§ **Görev tanımı**: Aşağıdaki karşılıklı sorumluluk üzerine metinde "Bu, kendimizi inceleme" ile başlayıp "birbirimizi nasıl etkileyebiliriz?" ile biten kısmı aynen tekrarlayın.

§ **Okunacak metin**:
##########
“Karşılıklı sorumluluk ve birbirine
bağlı olmak kuralını herkesin isteyerek kabul ettiği ve buna sevinçle uyduğu,
yeni ve bütüncül bir dünyanın ortaya çıkmasına nasıl yardımcı olabiliriz?” diye
sorabilirsiniz.
Bu, kendimizi inceleme motivasyonu
ile başlamalıdır: tam bir insan olmak ne demektir, doğru çevre nedir, herkes
için iyi olan bir tavırla birbirimizi nasıl etkileyebiliriz?
Bunu elde edebilmek için, her
birimiz, kendini izleyen bir bilim adamı, kendini inceleyen bir analizci haline
gelmelidir, kendini ortak mutluluğa ve bütün topluma katılan özel biri olarak,
sağlıklı bir insanın yetişmesi için gerekli olan en doğal, en besleyici eleman
olarak ele almalıdır. Bu öncelikle bizim diğerleriyle nasıl anlaşacağımızı ve birlikte
var olacağımızı öğrenmemizi ve düşüncesiz, fevri tartışmaları, tümden yıkıma
götüren rahatsızlıkları nasıl önleyeceğimizi bilmemizi gerektirir.
İnsanlığın gelişim tarihinin tamamı,
bize bir öncekinden daha iyi hizmet verecek yeni bir sosyal, politik veya
ekonomik sistem düşüncesi tarafından yürütülmüştür. Eğer bu doğruysa, bilinen
tüm paradigmaları denedikten sonra, neden hâlâ mutlu bir gelecekte yaşamıyoruz?
Cevap şu: Hepsi başarısız oldu. Bu nedenle, günümüzde insanlık, şimdiye kadar
alıştığı mutlak amaç - “keyif” - ile anlaşmazlık içindedir. Bugün, endişe
içinde olmaktan ziyade duyarsızız, umutlu olmaktan ziyade kırgınız, amaçlardan
ve ideallerden yoksunuz.
Açıkça görünüyor ki bir sonraki gelişim
evremiz, şu an mevcut olan durumdan temelde farklı olmalıdır. Şu anki durumumuz
bize neredeyse hiçbir tatmin vermiyor, aksine hayal kırıklığı, gerginlik ve
yorgunluk ile dolu. Artık bu dünya ile heyecanlanmıyoruz. Dünya, egolarımız
tarafından o kadar yoz ve doygun bir hale geldi ki egolarımıza boyun eğmekle
kendimizi ve birbirimizi büyük tehlikeye sokuyoruz.
Bu dünya üzerinde inşa edilecek
hiçbir şey olmadığının farkına daha çok varıyoruz. Evlilik, arkadaşlık, iş,
devlet gibi insan yaşamının temel dayanakları sallantıda ve neredeyse çökmek
üzere. Bu durum, hepimizin arzuladığı ahenkli dünyanın yapısına uygun olmasını
sağlamak üzere bu temel sosyal organları nasıl yeniden düzenleyeceğimizi,
yeniden inşa edeceğimizi araştırmamız için bizi harekete geçiriyor.
##########
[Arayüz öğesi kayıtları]
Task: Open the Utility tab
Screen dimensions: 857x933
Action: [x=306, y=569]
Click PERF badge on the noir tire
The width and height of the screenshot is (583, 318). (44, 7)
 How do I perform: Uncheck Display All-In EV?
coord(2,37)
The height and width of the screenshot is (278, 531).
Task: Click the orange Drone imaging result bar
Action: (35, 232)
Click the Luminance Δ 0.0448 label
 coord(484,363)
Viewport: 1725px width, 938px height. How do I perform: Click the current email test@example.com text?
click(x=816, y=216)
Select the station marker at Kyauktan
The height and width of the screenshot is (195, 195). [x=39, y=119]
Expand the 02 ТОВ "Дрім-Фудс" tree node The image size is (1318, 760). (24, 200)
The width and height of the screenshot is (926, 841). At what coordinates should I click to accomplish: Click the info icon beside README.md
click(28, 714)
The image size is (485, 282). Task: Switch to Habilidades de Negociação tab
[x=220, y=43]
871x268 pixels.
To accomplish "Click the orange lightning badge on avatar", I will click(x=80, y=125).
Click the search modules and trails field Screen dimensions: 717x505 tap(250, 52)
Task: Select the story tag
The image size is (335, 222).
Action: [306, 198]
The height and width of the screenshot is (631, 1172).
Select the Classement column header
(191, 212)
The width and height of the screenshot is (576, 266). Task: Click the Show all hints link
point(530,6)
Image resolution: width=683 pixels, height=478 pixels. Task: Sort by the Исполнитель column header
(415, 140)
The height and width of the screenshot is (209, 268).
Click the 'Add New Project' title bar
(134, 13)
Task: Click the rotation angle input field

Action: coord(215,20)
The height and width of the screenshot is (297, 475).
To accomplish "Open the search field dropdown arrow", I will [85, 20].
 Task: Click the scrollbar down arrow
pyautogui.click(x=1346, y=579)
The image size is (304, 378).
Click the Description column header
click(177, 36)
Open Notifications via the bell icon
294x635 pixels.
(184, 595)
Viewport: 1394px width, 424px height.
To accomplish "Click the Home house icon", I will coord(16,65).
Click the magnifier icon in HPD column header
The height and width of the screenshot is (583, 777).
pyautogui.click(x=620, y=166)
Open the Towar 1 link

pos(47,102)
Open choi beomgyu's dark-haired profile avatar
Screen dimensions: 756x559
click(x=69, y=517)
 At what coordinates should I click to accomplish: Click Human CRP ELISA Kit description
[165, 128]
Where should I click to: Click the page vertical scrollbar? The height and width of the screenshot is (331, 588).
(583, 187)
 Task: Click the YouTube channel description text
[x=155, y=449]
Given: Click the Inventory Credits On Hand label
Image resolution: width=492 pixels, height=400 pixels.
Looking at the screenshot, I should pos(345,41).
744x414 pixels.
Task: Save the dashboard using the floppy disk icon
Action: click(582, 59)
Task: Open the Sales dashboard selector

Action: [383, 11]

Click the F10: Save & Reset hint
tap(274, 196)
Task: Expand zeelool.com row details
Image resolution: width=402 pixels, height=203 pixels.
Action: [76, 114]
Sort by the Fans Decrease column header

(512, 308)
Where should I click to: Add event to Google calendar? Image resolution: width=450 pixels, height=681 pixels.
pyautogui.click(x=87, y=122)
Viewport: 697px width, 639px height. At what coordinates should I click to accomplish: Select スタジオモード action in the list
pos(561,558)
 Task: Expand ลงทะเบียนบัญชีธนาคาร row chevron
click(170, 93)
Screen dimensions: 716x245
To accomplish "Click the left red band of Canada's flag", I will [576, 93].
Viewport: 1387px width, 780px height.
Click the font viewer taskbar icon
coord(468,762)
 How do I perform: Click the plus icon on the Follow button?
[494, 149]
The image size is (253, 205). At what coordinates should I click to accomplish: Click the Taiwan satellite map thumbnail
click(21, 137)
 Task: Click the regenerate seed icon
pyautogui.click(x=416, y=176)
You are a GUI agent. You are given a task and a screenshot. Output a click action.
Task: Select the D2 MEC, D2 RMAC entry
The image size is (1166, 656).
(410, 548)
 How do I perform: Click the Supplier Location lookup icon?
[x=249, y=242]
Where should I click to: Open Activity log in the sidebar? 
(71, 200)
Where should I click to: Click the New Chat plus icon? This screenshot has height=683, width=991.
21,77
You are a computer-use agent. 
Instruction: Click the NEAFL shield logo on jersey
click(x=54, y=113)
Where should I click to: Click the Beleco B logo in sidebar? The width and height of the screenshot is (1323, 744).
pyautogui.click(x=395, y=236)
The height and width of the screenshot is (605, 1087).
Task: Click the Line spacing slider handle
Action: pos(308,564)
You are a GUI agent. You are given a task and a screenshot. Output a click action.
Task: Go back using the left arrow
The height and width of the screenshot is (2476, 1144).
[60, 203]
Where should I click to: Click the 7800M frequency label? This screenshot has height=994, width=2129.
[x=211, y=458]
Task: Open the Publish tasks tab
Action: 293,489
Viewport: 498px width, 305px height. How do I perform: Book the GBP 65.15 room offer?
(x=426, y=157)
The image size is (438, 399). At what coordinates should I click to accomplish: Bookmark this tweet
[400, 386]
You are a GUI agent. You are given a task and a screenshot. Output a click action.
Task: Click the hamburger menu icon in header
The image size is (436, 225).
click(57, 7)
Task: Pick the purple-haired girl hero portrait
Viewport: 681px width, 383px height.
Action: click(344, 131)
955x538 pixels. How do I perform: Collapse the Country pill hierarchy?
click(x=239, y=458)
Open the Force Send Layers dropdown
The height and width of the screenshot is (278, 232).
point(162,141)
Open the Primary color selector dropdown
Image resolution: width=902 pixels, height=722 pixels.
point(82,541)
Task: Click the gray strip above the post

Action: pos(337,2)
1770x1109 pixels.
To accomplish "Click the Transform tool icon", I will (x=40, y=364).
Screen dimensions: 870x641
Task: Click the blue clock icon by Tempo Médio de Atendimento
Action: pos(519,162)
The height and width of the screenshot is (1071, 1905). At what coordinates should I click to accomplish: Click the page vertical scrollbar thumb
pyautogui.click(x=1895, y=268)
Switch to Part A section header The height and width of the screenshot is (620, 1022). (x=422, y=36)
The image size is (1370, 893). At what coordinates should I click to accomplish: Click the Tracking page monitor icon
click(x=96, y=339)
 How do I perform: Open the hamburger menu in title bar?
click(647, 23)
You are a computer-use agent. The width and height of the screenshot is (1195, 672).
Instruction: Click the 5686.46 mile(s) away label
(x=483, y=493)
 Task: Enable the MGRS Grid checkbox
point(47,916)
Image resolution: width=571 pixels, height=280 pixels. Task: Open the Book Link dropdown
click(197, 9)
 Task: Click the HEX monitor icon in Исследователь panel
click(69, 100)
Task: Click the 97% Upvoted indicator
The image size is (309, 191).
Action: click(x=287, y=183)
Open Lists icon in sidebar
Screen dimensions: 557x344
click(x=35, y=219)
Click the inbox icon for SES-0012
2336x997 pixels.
##########
§ **Beklenen çıktı**:
Bu, kendimizi inceleme motivasyonu
ile başlamalıdır: tam bir insan olmak ne demektir, doğru çevre nedir, herkes
için iyi olan bir tavırla birbirimizi nasıl etkileyebiliriz?